Rule of thumb: For home use, 1 parity disk per 4 data disks. For irreplaceable data, use 2-parity.

snapraid-runner (Automation)¶

snapraid-runner is a Python wrapper (by Chronial) that automates SnapRAID with safety checks:

Runs snapraid diff first
Aborts if deletions exceed a threshold (protects against accidental mass deletion)
Runs snapraid sync
Optionally runs snapraid scrub
Sends email notification with results

This is the standard automation approach — bare snapraid sync in cron has no safety net against a misconfigured mount wiping your parity.

When SnapRAID Is Wrong¶

SnapRAID is not suitable for: - Databases (high write churn — parity never catches up) - Virtual machine images (constant writes) - Anything requiring real-time redundancy (between syncs, new files are unprotected) - Small file workloads (parity overhead is per-block, not per-file)

4. Filesystem Choices for Data Drives¶

Each data drive in a JBOD array needs its own filesystem.
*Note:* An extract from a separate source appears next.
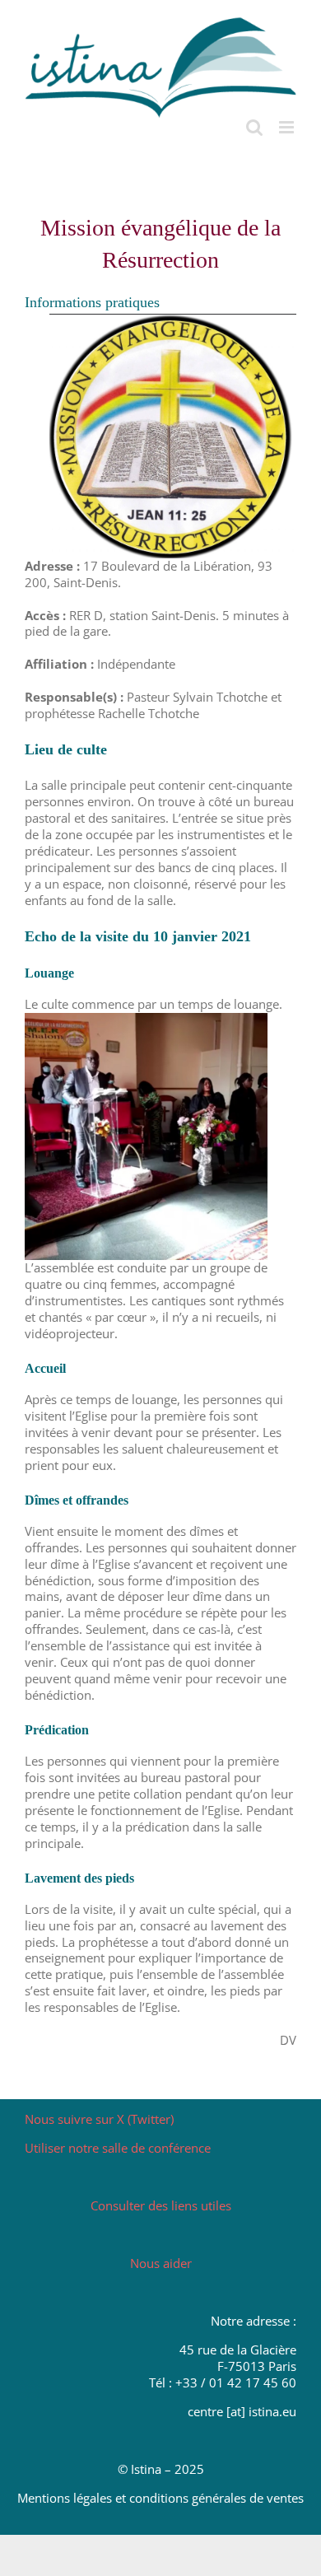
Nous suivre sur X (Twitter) (99, 2119)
The choice matters for performance, features, and failure modes.

Decision Matrix¶

Filesystem	Best For	Strengths	Weaknesses
ext4	Default choice, general data	Boring and reliable, mature fsck, universal tooling	No checksums, no snapshots, max 1 EiB volume
XFS	Large media files (4K video, ISOs)	Excellent large-file I/O, reflink copy (cp --reflink), scales to 8 EiB	Cannot shrink, historically fragile on power loss (improved with v5 format)
btrfs	Snapshots + checksums needed	CoW, snapshots, online defrag, checksums, send/receive, RAID1	RAID5/6 write hole (data loss risk), complex repair tools
ZFS	Self-contained redundant pools	CoW, checksums, send/recv, ARC cache, RAID-Z levels, proven track record	Memory hungry (1GB per TB rule of thumb), can't easily add single drives, kernel module not in mainline

Mnemonic: "ext4 = Toyota Corolla, XFS = pickup truck, btrfs = Tesla (exciting but recalls), ZFS = tank (indestructible but expensive)."
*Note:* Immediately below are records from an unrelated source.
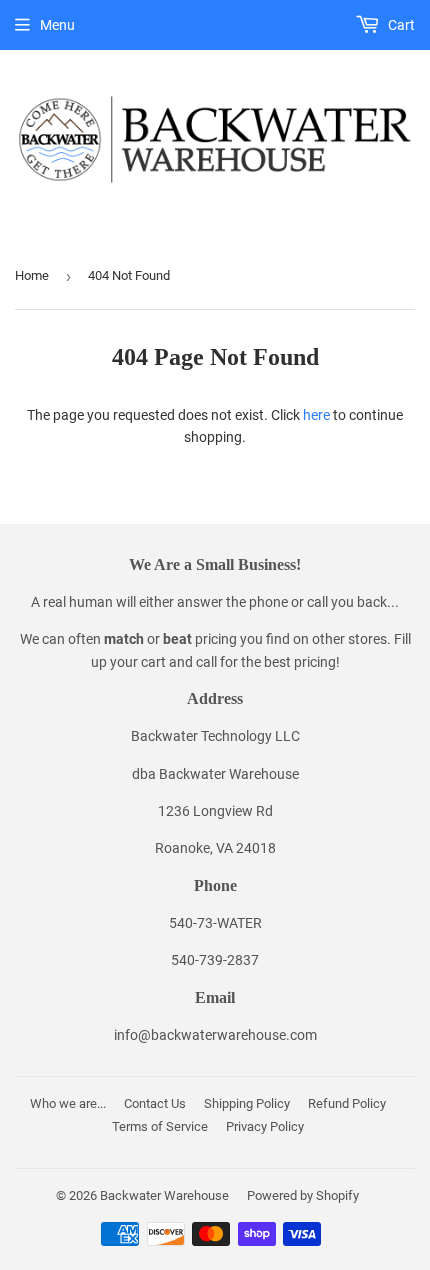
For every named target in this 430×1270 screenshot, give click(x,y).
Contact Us (155, 1103)
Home (32, 275)
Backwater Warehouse (164, 1195)
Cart (400, 25)
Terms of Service (160, 1126)
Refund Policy (347, 1103)
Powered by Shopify (303, 1195)
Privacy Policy (265, 1126)
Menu (57, 25)
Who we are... (68, 1103)
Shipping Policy (247, 1103)
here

Practical advice for data hoarding: - Default to ext4 for SnapRAID data drives. It just works, recovery tools are mature, and every Linux distro supports it. - Use XFS if storing predominantly large files (video editing, ISO archives) — its allocator handles large sequential I/O better. - Use btrfs only for RAID1 mirrors or single-drive use where you want snapshots. Never use btrfs RAID5/6 — the write hole bug remains unfixed as of 2025. - Use ZFS when you want a fully self-contained solution (ZFS pools replace mergerfs+SnapRAID). But understand you are choosing a different paradigm — ZFS pools are not JBOD.

See also: The mounts-filesystems topic covers mount options, fstab syntax, and VFS internals. The disk-and-storage-ops topic covers partitioning, LVM, and block device management.

5. Backup Tools¶

Parity (SnapRAID) is not backup. Parity protects against disk failure. Backup protects against accidental deletion, ransomware, fire, and theft. You need both.

borg (BorgBackup)¶

Language: Python + C (Cython for performance)
First release: 2015 (fork of Attic, which started 2010)
License: BSD-3-Clause
Deduplication: Content-defined chunking (variable-length blocks)
Compression: lz4, zstd, zlib, lzma (configurable per-archive)
Encryption: AES-256-CTR + HMAC-SHA256 (authenticated encryption)
Key feature: Append-only mode for remote repos (ransomware protection)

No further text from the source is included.